Wrongfully Convicted Former Prisoner Commits Suicide
Anti-death penalty advocate Darryl Hunt, who was wrongfully convicted and served almost 20 years in North Carolina prisons before being exonerated in 2004, was found dead on March 13, 2016 in a car near the Wake Forest University campus. Police officials revealed that Hunt had died from a self-inflicted gunshot wound; he was 51 years old and had recently been diagnosed with cancer.
In June 1985, a single juror refused to vote to sentence Hunt to death for a rape and murder that he did not, in fact, commit. He instead received a life sentence based on an arrest, trial and conviction that were not only highly racially-charged, but also flawed by eyewitness misidentification, false testimony of jailhouse informants and a witness who later recanted. Hunt’s conviction was overturned on appeal in 1989, but he refused a deal to plead guilty to murder and accept a sentence of time served. Maintaining his innocence, Hunt was retried and again sentenced to life.
In 1994, advanced DNA testing revealed that biological evidence recovered from the victim’s body did not match Hunt. Still, prosecutors argued there may have been multiple assailants and Hunt could have killed the victim, Deborah Sykes. A judge agreed and Hunt remained in prison.
In 2003, the Winston-Salem Journal published an eight-part series on Hunt’s case. Shortly after the series ran, the North Carolina Bureau of Investigation matched the DNA from the crime scene to a convicted rapist who confessed to murdering Sykes. Hunt was exonerated and received a pardon; he later filed and settled lawsuits against the state and the City of Winston-Salem. [See: PLN, Oct. 2008, p 47].

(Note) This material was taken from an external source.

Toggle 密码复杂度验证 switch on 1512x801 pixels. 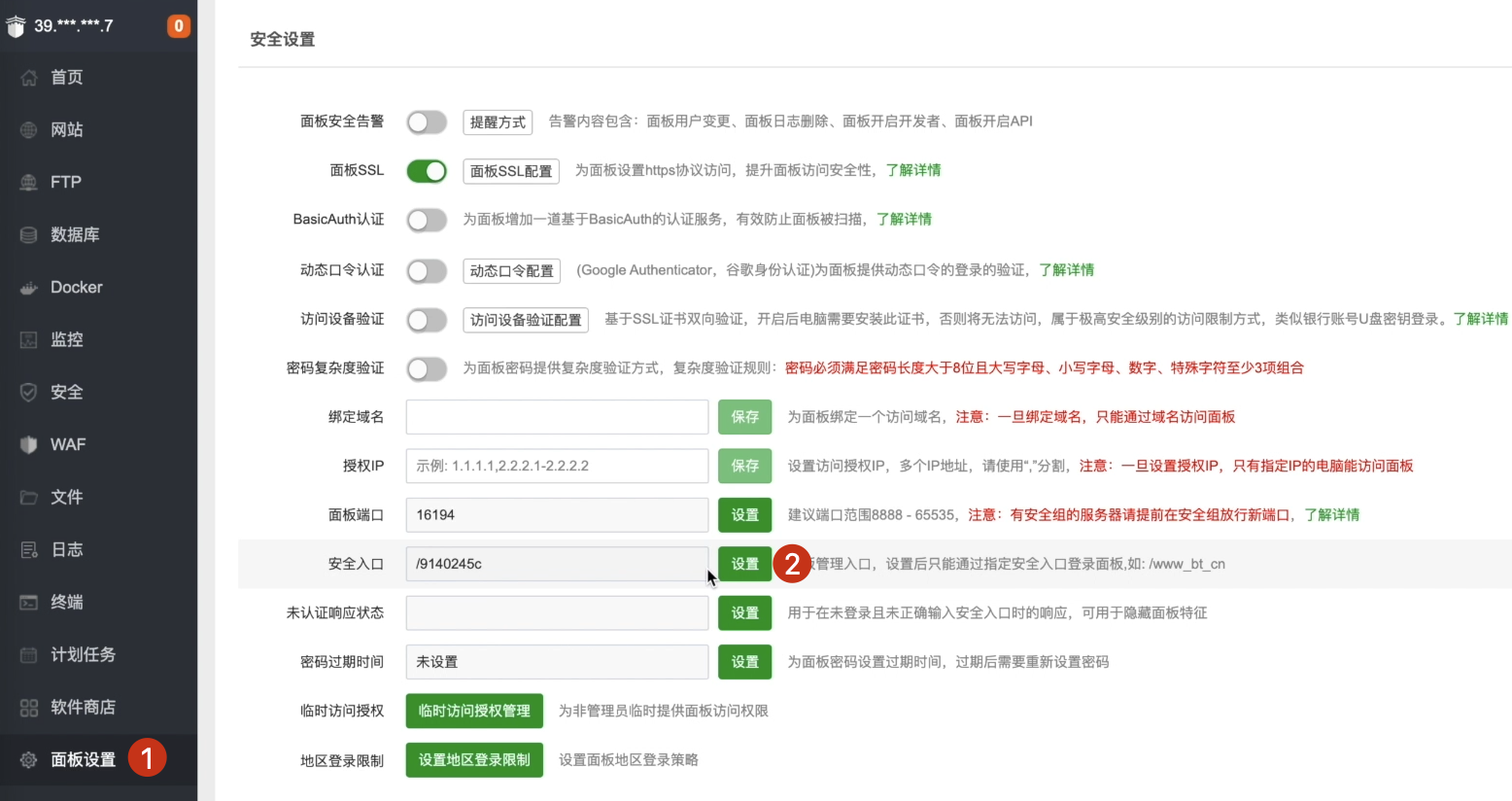coord(427,368)
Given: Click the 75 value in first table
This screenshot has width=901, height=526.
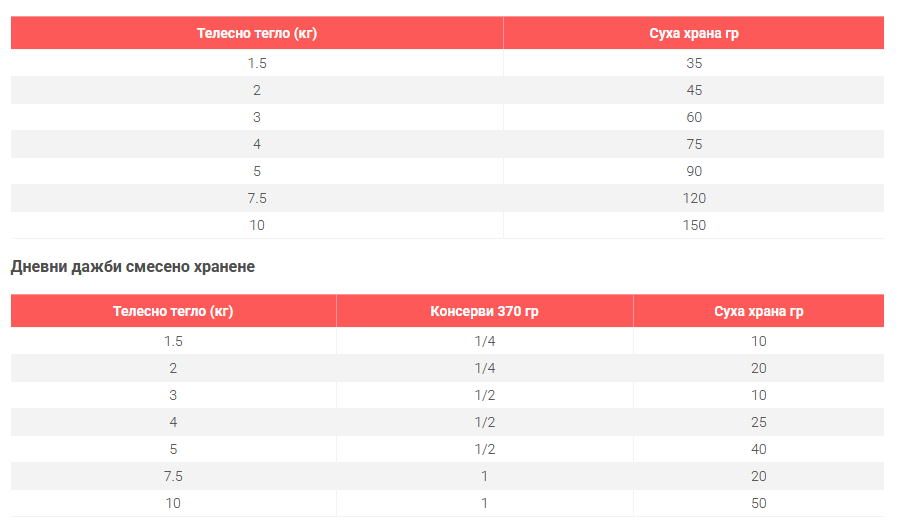Looking at the screenshot, I should (693, 144).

Following his release, he became an outspoken advocate for criminal justice reform and abolition of the death penalty.
Attorney Mark Rabil represented Hunt from his first trial through his civil suits more than two decades later. Rabil said he had always known Hunt was innocent, and believed his years in prison, the trauma of being wrongfully convicted and the responsibilities he took on after he was released all wore him down.
“In the long run, he eventually got the death penalty,” Rabil observed.